Problems start when a document contains references to external scripts. Any script can call document.write(). Parsing can’t proceed before the script is fully loaded and executed and any document.write() output has been inserted into the document text. Since parsing is not proceeding while the script is being loaded no further requests for other resources are made either. This quickly leads to a situation where the script is the only resource loading and connection parallelism does not get exploited at all. A series of script tags essentially loads serially, hugely amplifying the effect of latency.

The situation is made worse by scripts that load additional resources. Since those resources are not known before the script is executed it is critical to load scripts as quickly as possible. The worst case is a script that load more scripts (by using document.write() to write <script> tags), a common pattern in Javascript frameworks and ad scripts.

The latest WebKit nightlies contain some new optimizations to reduce the impact of network latency.
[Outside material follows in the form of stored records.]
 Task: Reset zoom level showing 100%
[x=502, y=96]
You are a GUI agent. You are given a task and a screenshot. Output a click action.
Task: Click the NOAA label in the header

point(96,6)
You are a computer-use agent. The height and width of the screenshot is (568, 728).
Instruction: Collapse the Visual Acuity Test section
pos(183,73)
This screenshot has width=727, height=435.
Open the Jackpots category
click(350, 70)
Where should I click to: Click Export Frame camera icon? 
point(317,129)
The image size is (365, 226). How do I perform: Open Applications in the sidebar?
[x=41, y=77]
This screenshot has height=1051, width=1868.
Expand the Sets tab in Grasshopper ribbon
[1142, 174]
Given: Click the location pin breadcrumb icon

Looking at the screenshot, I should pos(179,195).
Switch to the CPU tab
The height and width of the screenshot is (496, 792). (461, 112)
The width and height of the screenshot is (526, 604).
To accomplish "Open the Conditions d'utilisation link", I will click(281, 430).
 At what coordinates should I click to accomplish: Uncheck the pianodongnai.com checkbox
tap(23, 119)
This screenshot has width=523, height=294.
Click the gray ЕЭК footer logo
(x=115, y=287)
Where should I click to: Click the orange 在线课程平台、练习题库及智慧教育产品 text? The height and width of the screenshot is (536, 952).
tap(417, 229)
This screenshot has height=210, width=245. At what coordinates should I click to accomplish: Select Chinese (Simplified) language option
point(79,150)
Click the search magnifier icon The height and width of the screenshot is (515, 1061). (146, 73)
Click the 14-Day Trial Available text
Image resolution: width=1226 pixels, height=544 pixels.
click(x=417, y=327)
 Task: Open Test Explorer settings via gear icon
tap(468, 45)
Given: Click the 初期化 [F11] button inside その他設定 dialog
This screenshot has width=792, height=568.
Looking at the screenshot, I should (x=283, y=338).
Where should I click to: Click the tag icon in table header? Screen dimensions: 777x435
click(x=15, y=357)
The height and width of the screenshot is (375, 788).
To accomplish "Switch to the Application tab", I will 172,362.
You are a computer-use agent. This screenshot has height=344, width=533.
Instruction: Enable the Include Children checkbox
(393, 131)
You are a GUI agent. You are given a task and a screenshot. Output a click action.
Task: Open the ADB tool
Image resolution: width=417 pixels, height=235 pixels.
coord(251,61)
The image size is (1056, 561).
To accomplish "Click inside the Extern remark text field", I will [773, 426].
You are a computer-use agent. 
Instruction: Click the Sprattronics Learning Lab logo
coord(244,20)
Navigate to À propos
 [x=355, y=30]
When script loading halts the main parser, we start up a side parser that goes through the rest of the HTML source to find more resources to load. We also prioritize resources so that scripts and stylesheets load before images. The overall effect is that we are now able to load more resources in parallel with scripts, including other scripts.

You can see from the graphs above that these optimizations significantly reduce the impact of network latency and generally improve page loading speed. For example with 50ms of simulated latency and no bandwidth limit, the overall page loading time was 2.8s faster (6.3s to 3.5s). With bandwidth capped to 512kbit/s the improvement was 5.9s (23.8s to 17.9s).